Segment Start: Material to process
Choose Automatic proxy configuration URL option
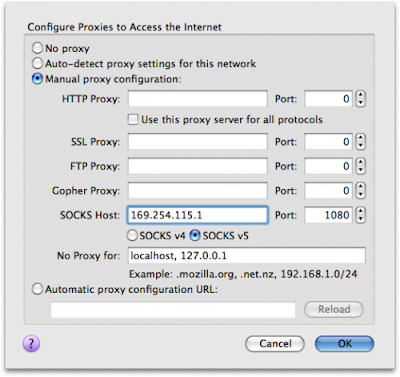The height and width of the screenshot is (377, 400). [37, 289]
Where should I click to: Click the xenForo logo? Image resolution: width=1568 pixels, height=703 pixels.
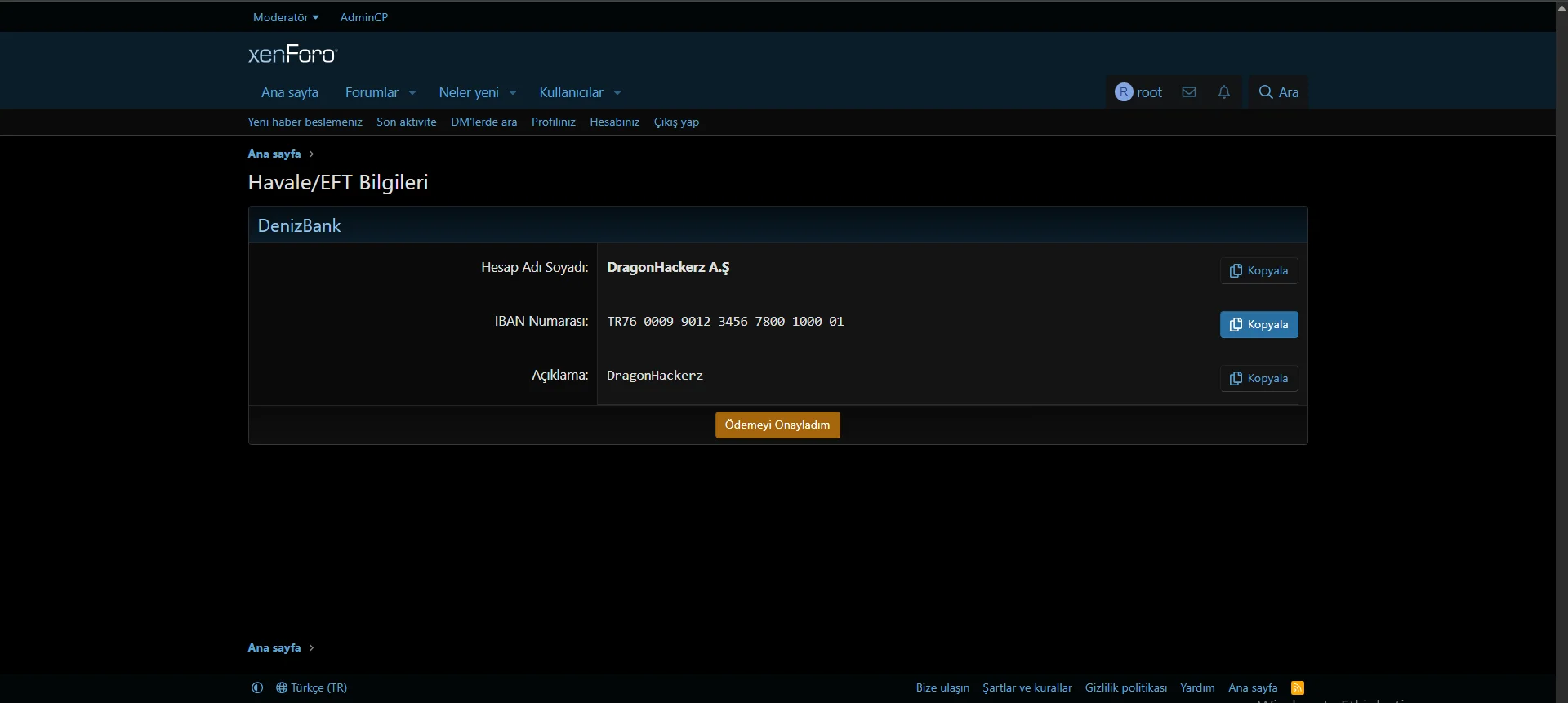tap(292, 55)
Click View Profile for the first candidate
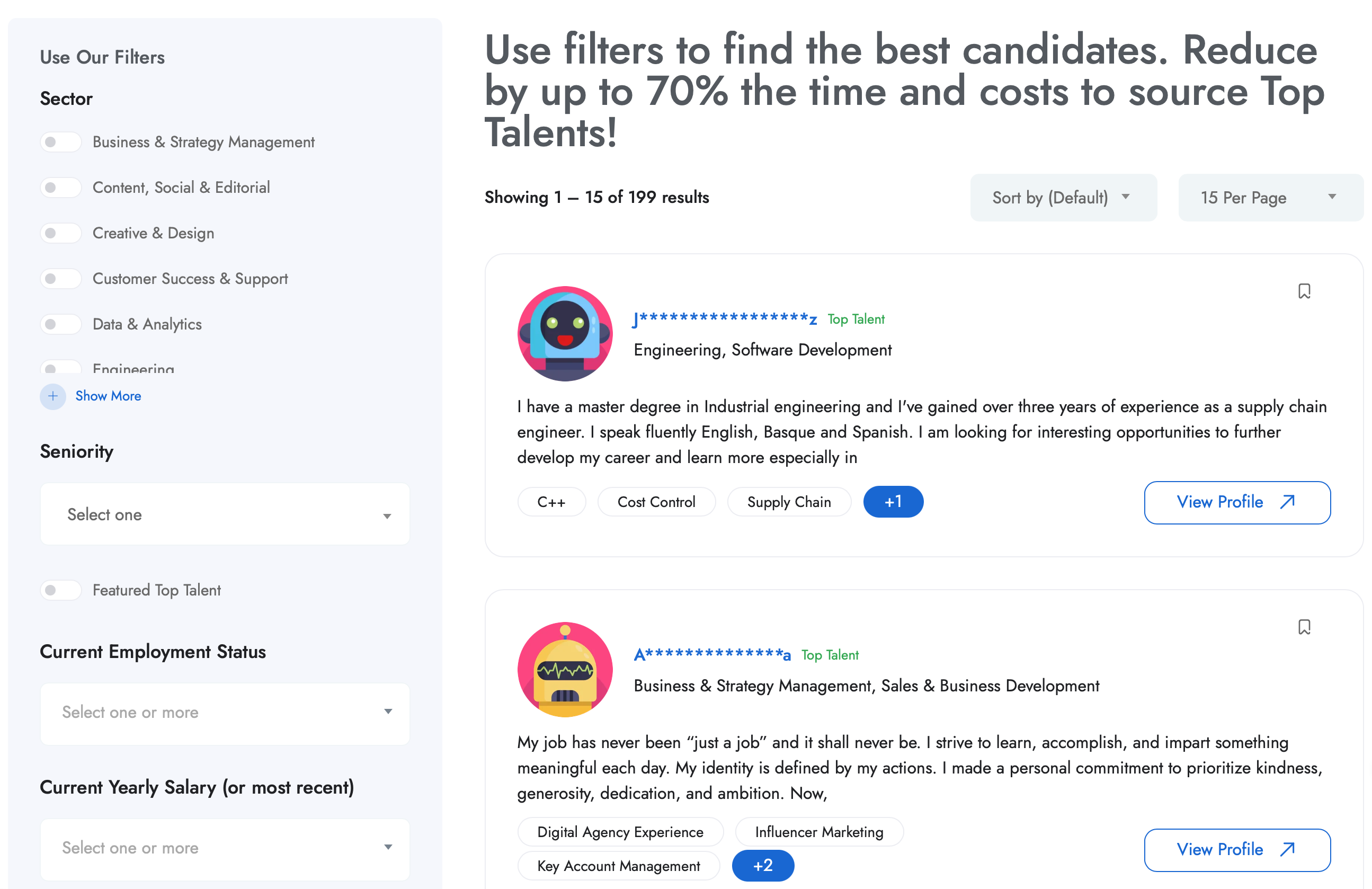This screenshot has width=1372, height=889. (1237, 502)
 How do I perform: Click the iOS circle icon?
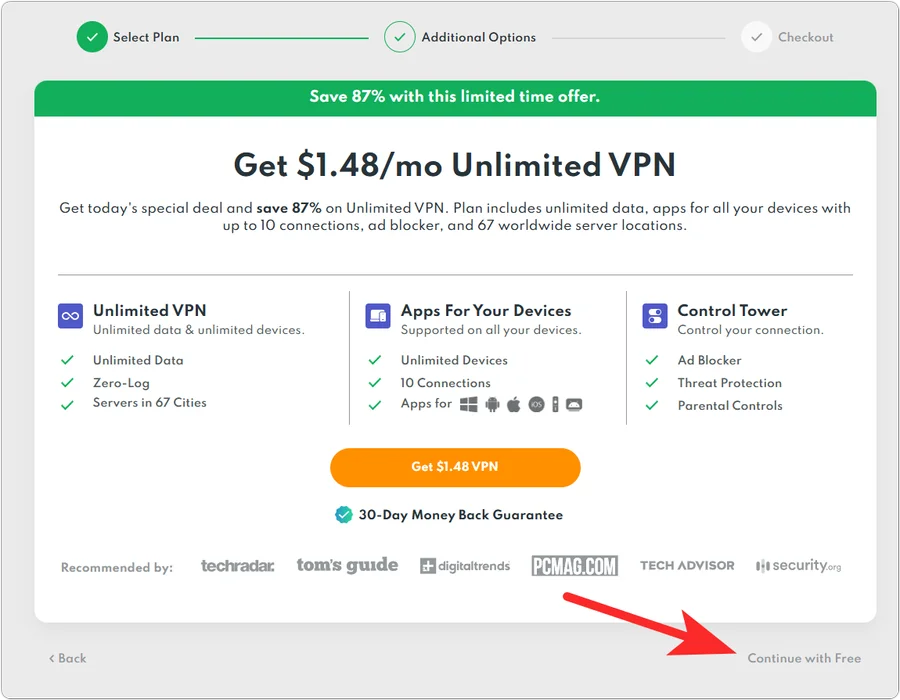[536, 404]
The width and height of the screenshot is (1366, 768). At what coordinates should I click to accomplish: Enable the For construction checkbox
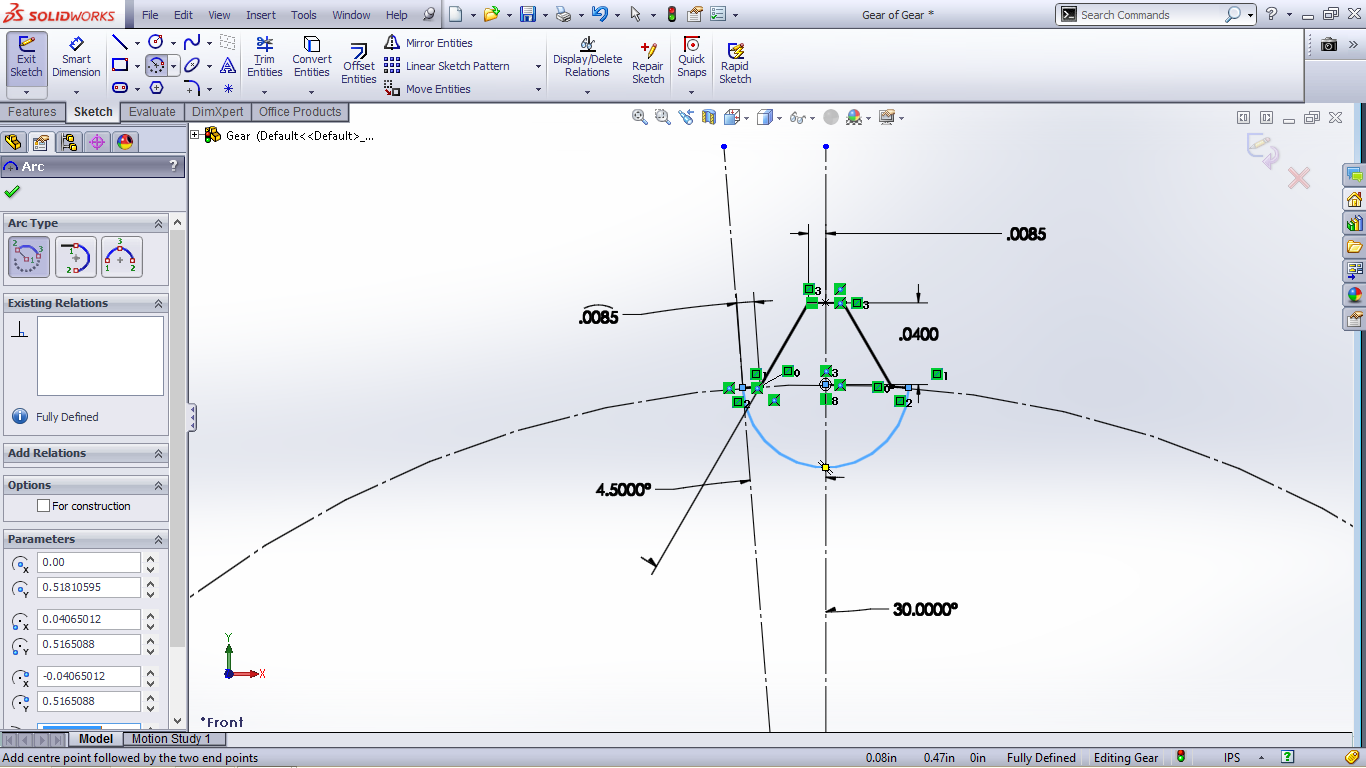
Segment End: Material to process
Segment Start: Material to process
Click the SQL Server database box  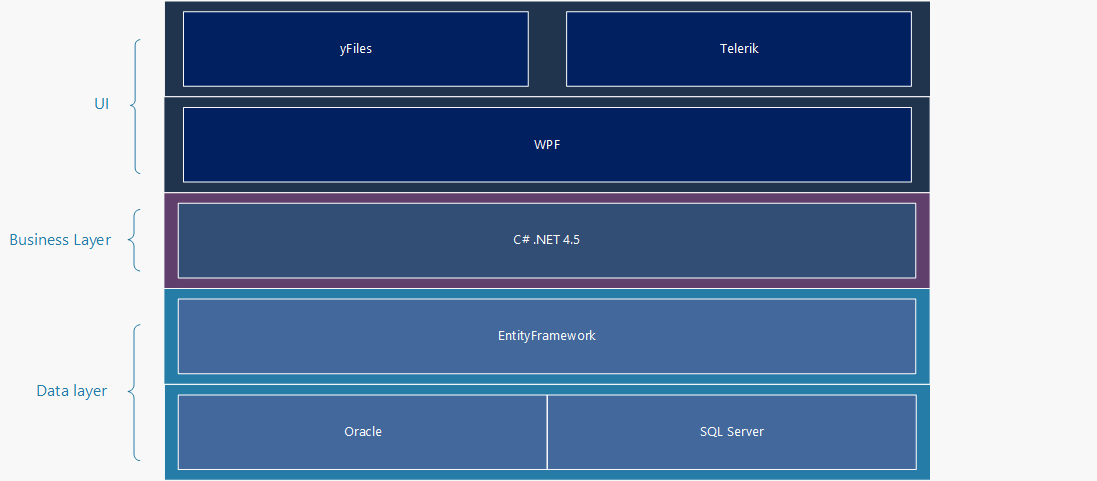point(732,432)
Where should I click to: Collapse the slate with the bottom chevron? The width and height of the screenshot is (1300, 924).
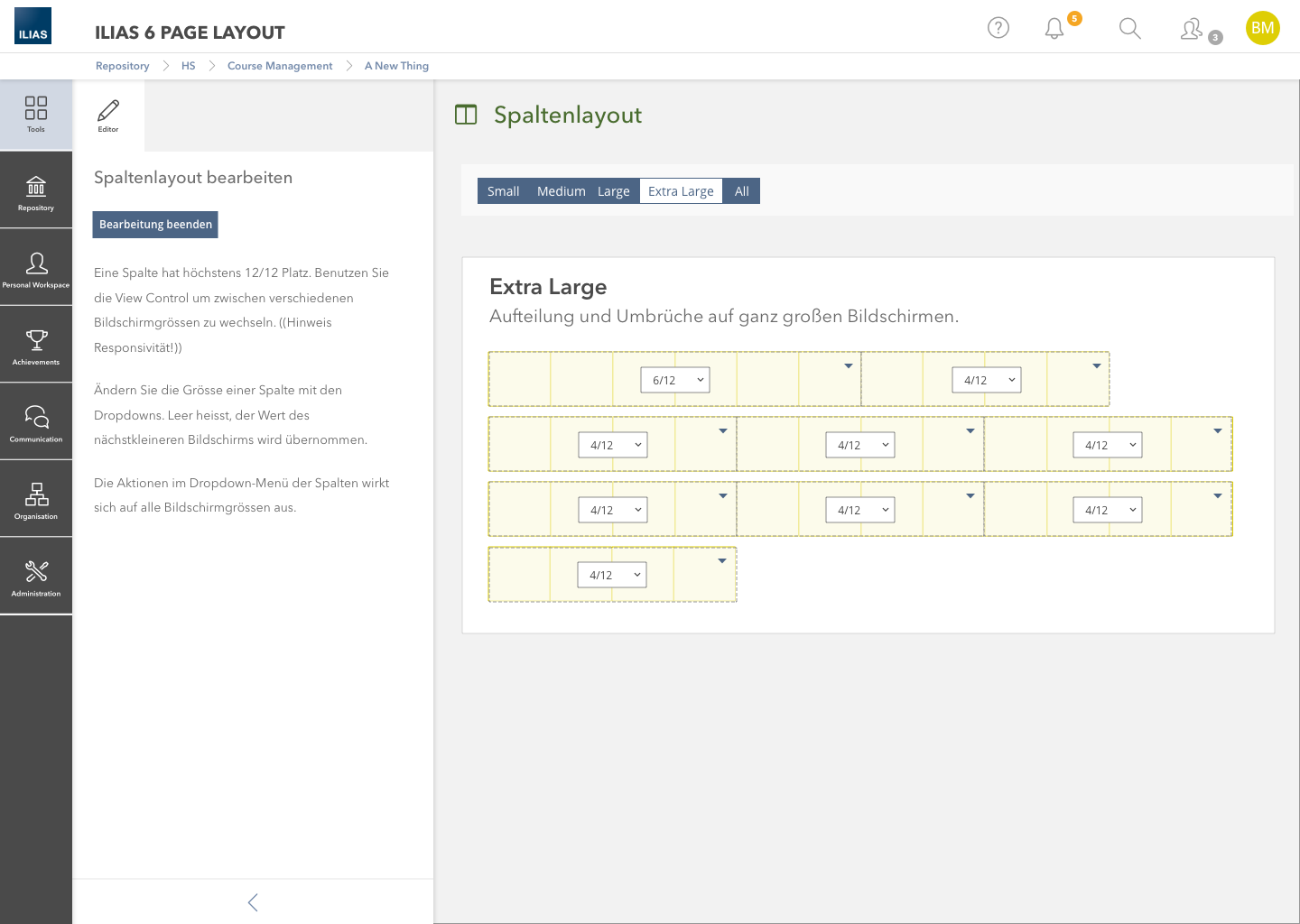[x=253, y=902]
Segment End: Material to process
- What is being asked -
Both boundary lines included, write out word for word only the lines above from the one containing "Click View Profile for the first candidate" to the one containing "The width and height of the screenshot is (1366, 768).", leaving out any pictures.

- Answer to this task -
Click View Profile for the first candidate
This screenshot has width=1372, height=889. (1237, 502)
 How do I perform: Click the iOS circle icon?
[536, 404]
The width and height of the screenshot is (1366, 768). At what coordinates should I click to accomplish: Enable the For construction checkbox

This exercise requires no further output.